It wasn’t completely plain sailing though; in his early years, he faced some frustrations, hitting walls with clients that weren’t as keen to push boundaries. Nevertheless, there’s a lot of work the creative is proud of, such as a Heineken holiday ad made during his time at D’Arcy-New York that took on corporate misconduct. It was a commentary on the Enron Financial Scandal and ended up winning the team a Bronze Film Lion at Cannes.
The spot depicts a building that is hosting various office Christmas parties. Floor upon floor, from the outside you can see the festivities inside as the snow falls. Cut to the top of the building though and it becomes apparent to the viewers that the ‘snow’ is actually shredded paper that a bunch of banking fat cats are chucking out the window.
“What’s funny is that I remember presenting that internally and I didn’t think it had a chance in hell of ever seeing the light of day. But it went all the way up and Heineken loved it. I think it was at the time a very progressive brand. That was the beginning of me seeing that I could make amazing things and there were clients out there that were into them. It was a bit of an eye-opener.”
Another big hit in his career was for Febreze. For its ‘Breathe Happy’ campaign, Lenois and his team brought a bunch of people into smelly locations and filmed their reactions once the air freshener had been sprayed. Shortly after the global launch, Febreze became one of the fastest-growing brands worldwide with sales surpassing $1bn.
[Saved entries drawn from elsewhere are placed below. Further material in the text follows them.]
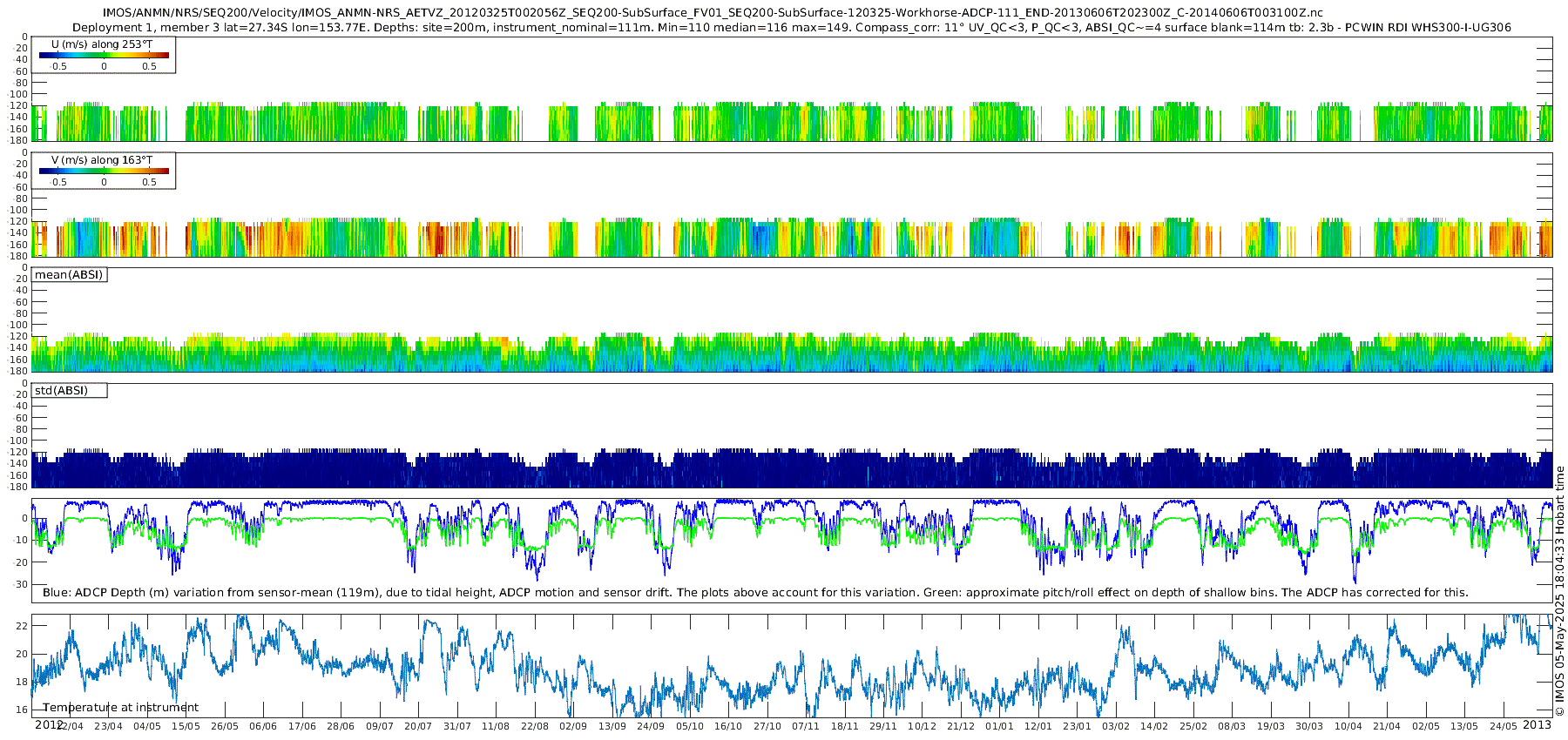Click the 20/07 date tick label
This screenshot has height=740, width=1568.
click(x=418, y=726)
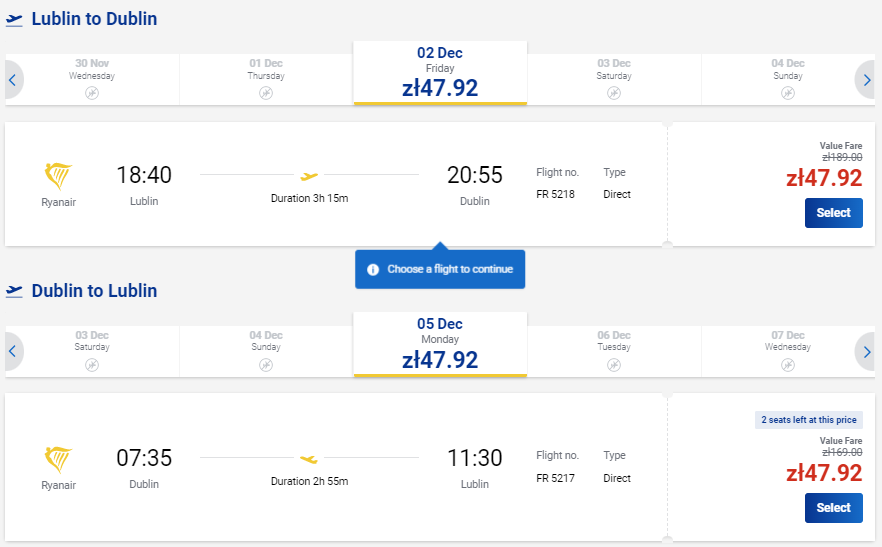The height and width of the screenshot is (547, 882).
Task: Show later outbound dates with the right arrow
Action: coord(866,80)
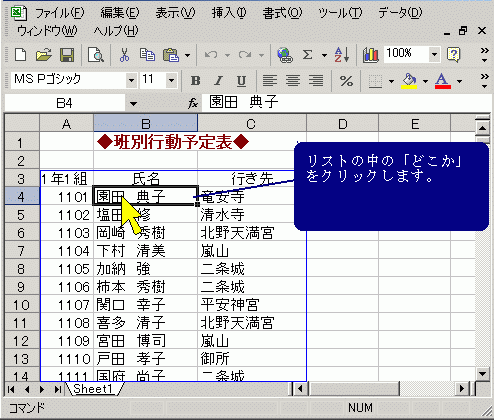This screenshot has height=420, width=494.
Task: Click the column C header
Action: 252,124
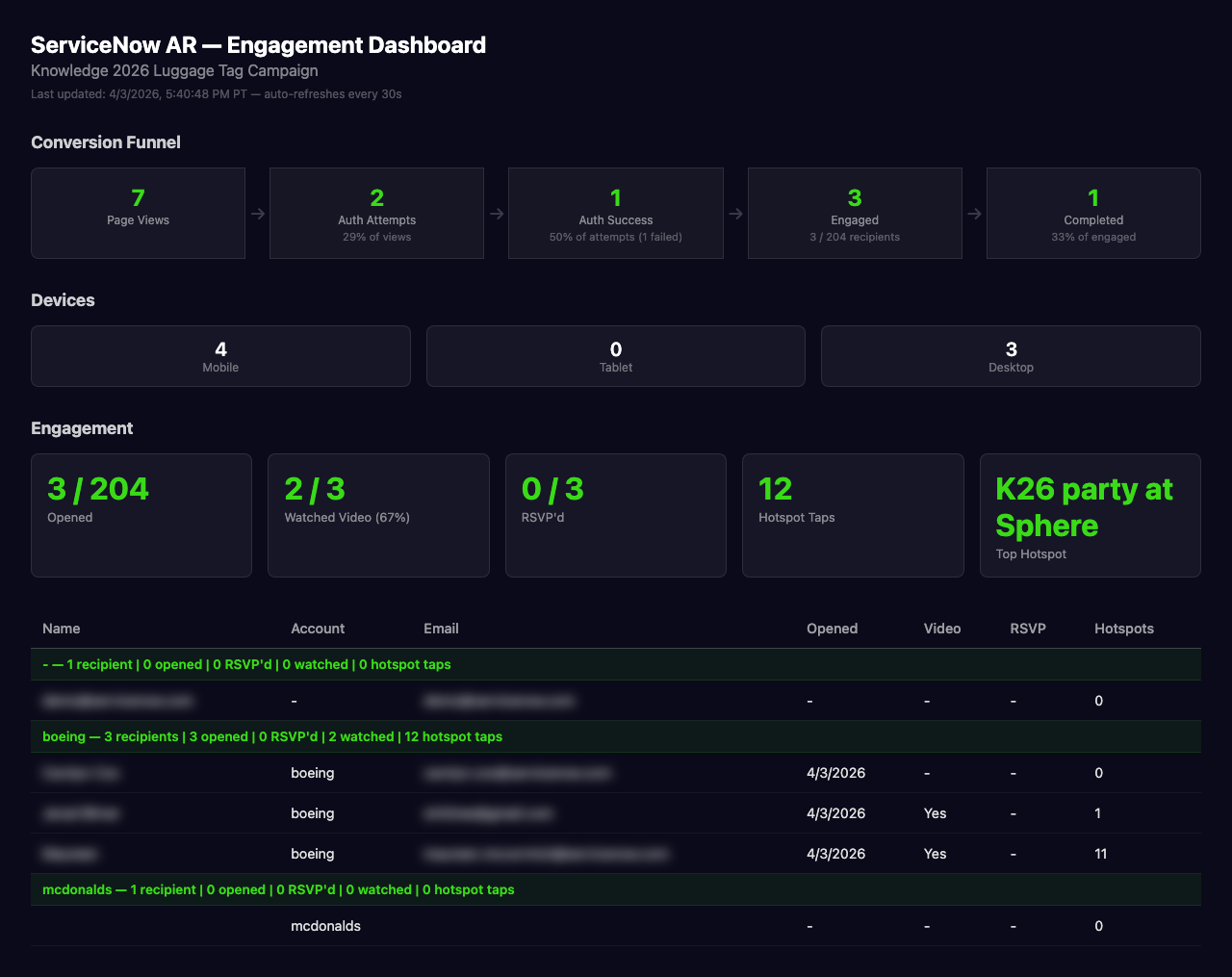Sort the table by the Opened column
Screen dimensions: 1232x977
coord(832,629)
A third is his work for Volvo while at Grey. Tasked with competing with huge car brands and their even bigger budgets during the Super Bowl, Lenois and his team asked people to look away during other car commercials and text someone they would give a Volvo to. The agency won its first-ever Cannes Lions Grand Prix for this work. “You can see a bit of a theme with this,” he laughs. “It’s all designed to really move people; it’s designed to not be invisible, to force you to pay attention.”
It’s a mantra he’s now carried on to his role as chief creative officer at VaynerMedia, where he’s been since 2019. What’s driving him now is reactions on social media. “That is what is so seductive to me about what we do [at VaynerMedia] and about social media because, for the first time ever, we’re accountable to the consumer. There’s no ‘see the above’; there’s no client making the call. It’s us and the consumer, which I find to be absolutely amazing.”
Lenois likens it to a standup comic on stage; if the joke lands, the audience will laugh and the performer will keep going. If it falls flat, then it’s silence. “The industry is very different. The industry will write down a joke then pass it to their boss or ask their client if they think it’s funny, right?”
Looking back on his career so far, Lenois says he was able to find a culture and people that was fulfilling to him and that, unlike many others, he never became jaded about advertising. He also says his 10 years at Grey were some of the best of his career but that he’s found something different in his role at Gary Vaynerchuk’s agency.
“Advertising has been advertising. You can get the work right, you can do it with great people and that is what it is. Here, the work is great and the people are great, but we’re innovating. We’re changing the industry and that has been wildly fulfilling to me.”